Crest Factor - The crest factor of any current or
voltage waveform can be defined as
the ratio of peak to rms. To express in dB use 20 log (crest factor).

Peak Power - The output power averaged over that cycle of an electromagnetic wave having the maximum peak value that can occur during transmission.

Average Power - The average power consumed by a two-terminal electrical device is a function of the root mean square values of the sinusoidal voltage across the terminals and the sinusoidal current passing through the device.

Peak Envelope Power - The average power supplied to the antenna transmission line by a transmitter during one radio frequency cycle at the crest of the modulation envelope taken under normal operating conditions.

Peak to Average Ratio (Power) The ratio of peak power to average power. To express in dB use 10 log (peak/average).

73,

Mark N5RFX

 

AB0WR:"One thing everyone needs to be careful about is that although the term "average power" is bandied about a lot *I* always consider it to be "rms" average power unless otherwise specified. Your Mileage May Vary (YMMV)."

Tim,

Yes there is a bit of ambiguity when using the term average power. When I use the term I am speaking of power derived by using the RMS voltage multiplied by the RMS current.

AB0WR:"I'm surprised that your program doesn't analyze a straight sine wave right but shows the right figure for a two-tone test."

I believe that it does analyze a "straight" sine wave correctly.

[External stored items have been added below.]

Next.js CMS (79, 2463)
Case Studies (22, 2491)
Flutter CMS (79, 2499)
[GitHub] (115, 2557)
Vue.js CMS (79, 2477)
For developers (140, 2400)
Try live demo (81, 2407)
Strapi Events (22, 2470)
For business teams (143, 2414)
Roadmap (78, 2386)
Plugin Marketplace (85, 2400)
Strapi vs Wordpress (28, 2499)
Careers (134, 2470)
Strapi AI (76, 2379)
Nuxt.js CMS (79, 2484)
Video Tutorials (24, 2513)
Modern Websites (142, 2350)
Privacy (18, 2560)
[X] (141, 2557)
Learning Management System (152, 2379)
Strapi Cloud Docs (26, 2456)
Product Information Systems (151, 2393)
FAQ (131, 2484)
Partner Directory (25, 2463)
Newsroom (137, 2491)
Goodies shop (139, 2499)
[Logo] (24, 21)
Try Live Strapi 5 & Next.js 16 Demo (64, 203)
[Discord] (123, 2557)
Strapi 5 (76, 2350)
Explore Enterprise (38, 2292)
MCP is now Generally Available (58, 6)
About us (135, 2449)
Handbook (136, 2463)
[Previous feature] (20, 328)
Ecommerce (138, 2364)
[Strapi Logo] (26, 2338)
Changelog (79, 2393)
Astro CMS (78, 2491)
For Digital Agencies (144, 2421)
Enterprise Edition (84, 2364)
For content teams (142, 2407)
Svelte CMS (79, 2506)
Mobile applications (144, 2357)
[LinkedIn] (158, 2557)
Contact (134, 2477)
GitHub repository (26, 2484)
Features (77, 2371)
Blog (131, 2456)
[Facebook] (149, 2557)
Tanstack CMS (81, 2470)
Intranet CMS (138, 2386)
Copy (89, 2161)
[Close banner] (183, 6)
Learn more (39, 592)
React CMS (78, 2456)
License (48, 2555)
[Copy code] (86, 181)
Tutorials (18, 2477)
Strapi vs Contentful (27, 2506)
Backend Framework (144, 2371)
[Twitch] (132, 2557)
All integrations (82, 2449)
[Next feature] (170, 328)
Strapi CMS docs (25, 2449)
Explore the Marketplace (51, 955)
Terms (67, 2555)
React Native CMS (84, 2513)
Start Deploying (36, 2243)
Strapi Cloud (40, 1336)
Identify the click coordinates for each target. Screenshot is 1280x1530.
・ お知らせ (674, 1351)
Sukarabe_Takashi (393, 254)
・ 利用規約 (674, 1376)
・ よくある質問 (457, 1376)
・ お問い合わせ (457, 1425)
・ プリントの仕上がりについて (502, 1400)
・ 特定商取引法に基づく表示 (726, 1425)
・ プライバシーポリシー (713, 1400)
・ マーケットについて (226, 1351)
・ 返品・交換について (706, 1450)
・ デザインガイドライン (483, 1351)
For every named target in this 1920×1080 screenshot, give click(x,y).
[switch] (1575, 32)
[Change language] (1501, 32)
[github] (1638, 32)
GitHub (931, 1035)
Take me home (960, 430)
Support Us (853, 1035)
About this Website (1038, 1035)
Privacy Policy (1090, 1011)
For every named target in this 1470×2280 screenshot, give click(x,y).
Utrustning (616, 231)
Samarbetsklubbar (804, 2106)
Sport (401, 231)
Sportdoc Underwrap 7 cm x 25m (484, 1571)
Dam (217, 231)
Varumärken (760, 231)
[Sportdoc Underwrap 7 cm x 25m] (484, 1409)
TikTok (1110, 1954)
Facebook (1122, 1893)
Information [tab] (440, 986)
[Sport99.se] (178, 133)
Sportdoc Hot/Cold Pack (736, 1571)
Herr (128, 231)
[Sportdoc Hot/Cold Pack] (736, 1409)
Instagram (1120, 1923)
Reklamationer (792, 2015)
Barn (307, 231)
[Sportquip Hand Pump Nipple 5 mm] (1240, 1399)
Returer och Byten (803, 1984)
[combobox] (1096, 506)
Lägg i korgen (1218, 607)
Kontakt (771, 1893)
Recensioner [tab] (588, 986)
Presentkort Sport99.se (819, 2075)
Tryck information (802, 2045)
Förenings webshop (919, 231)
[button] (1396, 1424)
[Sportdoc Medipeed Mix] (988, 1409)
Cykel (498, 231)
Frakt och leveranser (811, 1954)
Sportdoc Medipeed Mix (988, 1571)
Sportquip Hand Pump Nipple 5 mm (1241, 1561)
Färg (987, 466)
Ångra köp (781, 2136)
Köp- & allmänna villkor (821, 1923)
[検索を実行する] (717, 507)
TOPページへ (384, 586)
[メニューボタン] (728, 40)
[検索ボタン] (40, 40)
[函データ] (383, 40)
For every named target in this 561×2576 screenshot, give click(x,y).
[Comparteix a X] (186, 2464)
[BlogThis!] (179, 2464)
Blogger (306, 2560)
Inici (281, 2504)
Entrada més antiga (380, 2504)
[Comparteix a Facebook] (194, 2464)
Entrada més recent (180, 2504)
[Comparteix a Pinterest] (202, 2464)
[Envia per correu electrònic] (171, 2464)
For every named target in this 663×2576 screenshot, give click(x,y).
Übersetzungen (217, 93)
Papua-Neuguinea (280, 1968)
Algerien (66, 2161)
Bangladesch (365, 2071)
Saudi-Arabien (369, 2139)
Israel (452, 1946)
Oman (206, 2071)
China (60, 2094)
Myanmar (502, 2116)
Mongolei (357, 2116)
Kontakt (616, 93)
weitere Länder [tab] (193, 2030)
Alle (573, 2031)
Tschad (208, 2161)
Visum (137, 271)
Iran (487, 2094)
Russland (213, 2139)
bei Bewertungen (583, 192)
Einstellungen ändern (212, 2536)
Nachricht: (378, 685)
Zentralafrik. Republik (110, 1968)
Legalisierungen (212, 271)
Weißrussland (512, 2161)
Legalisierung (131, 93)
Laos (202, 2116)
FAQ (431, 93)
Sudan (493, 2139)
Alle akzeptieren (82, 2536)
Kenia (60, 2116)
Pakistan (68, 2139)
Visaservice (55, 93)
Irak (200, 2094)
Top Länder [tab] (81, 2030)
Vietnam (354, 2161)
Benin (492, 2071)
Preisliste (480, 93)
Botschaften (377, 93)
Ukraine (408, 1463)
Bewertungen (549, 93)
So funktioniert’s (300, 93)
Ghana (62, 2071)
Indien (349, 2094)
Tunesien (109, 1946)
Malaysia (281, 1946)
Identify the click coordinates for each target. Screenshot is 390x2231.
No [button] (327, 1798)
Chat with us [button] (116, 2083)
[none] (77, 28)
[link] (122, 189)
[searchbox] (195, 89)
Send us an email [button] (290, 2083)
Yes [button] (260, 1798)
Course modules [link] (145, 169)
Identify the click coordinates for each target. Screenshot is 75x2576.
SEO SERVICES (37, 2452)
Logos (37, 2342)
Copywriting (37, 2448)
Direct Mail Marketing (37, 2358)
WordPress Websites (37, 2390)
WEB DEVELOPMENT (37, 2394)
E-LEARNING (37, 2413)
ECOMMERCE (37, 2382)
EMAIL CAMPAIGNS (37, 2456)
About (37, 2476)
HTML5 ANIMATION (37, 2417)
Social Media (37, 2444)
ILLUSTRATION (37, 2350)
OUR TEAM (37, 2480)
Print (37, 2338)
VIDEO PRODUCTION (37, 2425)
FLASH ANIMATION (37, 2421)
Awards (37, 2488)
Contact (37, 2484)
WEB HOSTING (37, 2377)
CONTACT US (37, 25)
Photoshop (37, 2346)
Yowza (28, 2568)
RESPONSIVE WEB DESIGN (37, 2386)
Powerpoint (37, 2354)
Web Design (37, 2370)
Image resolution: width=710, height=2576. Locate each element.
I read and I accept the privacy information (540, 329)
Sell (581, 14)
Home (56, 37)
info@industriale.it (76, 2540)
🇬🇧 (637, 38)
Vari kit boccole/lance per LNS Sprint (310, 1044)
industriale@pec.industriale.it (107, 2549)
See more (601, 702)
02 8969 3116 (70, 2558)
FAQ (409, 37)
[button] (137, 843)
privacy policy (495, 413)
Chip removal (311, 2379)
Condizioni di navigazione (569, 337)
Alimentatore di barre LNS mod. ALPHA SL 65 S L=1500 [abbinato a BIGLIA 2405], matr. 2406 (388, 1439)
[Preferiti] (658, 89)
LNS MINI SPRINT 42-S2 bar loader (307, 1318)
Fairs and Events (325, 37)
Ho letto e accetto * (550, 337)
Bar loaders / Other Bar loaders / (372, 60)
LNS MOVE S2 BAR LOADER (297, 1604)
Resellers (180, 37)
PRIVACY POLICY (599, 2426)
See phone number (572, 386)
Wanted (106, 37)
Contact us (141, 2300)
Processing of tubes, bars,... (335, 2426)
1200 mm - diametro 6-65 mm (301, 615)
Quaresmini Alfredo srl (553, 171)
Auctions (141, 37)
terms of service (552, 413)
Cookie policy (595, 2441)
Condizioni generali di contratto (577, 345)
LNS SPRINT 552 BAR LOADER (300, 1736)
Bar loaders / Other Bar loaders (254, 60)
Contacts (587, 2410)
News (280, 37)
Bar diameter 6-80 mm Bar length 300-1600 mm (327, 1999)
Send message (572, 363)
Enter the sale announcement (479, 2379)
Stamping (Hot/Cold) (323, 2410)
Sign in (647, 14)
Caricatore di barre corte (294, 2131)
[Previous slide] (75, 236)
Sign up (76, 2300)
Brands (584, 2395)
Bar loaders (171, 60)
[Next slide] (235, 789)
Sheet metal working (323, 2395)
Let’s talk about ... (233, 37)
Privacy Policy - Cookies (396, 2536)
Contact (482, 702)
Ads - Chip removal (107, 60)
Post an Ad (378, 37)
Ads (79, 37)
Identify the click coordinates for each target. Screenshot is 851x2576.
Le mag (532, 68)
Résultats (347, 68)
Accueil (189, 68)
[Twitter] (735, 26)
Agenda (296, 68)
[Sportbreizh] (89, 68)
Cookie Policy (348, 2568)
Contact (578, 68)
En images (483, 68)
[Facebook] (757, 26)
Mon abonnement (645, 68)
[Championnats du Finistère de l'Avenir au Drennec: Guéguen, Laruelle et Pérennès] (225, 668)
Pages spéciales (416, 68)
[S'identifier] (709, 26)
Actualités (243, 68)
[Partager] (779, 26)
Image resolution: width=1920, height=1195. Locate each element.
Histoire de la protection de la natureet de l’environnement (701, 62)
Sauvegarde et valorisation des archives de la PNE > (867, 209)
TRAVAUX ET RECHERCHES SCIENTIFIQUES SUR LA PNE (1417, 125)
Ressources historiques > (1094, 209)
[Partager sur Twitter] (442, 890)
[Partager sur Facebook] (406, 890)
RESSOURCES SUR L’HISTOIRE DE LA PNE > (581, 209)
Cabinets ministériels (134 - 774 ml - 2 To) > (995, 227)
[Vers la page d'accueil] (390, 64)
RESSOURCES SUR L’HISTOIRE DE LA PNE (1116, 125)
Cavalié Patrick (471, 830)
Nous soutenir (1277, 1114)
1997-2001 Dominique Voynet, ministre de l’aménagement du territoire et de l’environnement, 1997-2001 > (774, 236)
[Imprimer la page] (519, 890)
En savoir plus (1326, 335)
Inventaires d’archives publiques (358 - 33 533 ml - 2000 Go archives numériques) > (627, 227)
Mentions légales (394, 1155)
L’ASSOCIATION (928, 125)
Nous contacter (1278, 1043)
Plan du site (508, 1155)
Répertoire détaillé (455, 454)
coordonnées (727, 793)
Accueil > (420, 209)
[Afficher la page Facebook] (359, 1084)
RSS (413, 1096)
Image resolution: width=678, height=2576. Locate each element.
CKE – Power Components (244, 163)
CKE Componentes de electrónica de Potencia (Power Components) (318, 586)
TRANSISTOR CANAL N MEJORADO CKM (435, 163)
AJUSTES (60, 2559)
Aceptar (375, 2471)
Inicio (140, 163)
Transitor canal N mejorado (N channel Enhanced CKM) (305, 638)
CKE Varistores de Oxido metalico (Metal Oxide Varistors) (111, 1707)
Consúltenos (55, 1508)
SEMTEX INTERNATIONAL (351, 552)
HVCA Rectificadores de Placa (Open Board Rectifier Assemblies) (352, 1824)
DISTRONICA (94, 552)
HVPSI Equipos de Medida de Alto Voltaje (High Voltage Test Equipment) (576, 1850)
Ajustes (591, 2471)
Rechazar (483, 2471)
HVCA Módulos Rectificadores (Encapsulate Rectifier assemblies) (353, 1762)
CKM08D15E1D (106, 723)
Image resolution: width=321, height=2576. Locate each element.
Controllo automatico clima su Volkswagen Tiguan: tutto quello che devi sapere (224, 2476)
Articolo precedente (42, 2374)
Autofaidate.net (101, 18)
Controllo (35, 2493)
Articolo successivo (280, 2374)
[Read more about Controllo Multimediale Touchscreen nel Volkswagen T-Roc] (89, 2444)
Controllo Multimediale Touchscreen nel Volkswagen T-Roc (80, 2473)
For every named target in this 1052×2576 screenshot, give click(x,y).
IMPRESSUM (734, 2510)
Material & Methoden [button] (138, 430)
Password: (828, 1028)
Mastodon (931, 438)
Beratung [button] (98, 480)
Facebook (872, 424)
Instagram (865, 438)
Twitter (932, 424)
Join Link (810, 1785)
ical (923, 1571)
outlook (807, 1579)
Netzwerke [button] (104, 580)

If you agree that it shows the "right figure" for a two tone test, I don't understand why you think it does not analyze a sine wave correctly. A formula for calculating the average power when the peak power is known is 1/n, where n is the number of tones. For a 2 tone test n=2 and 1/2=.5. When the peak power of a two tone test is 1, the average power is .5. The peak to average ratio is 3dB. When a single tone is used, the peak to average ratio is 1, or 0dB. This is from Single Sideband Principles and Circuits pages 2 and 3 written by Pappenfus, Bruene and Schoenike. The program is working well.

73,

Mark N5RFX

 

I subtracted 1.414 from 3 because you said: "BTW to convert from peak to average ratio to crest factor, add 3 dB."

You can't calculate peak power to average power in a sine wave the way you have.

First you calculated "average power" as .707^2. Then you just defined peak average power as the same thing because the "envelope" is "flat". I'm not sure exacly what a "flat envelope" is defined as being.

You have defined the crest factor as 0db just by your definition.

Crest factor, as a power ratio for a sine wave, is defined as the (peak power)/average power. The peak power would be (1^2/R) and the average power would be (.707^2/R).

When you divide these you get (1/.4998) which is approximately 2. To calculate the crest factor as a power ratio you then take 10log(2) = 3db. The crest factor itself is (1/.707) = 1.414. You can convert this directly to a power ratio by squaring it (approx = 2) and doing 10log(2) = 3db.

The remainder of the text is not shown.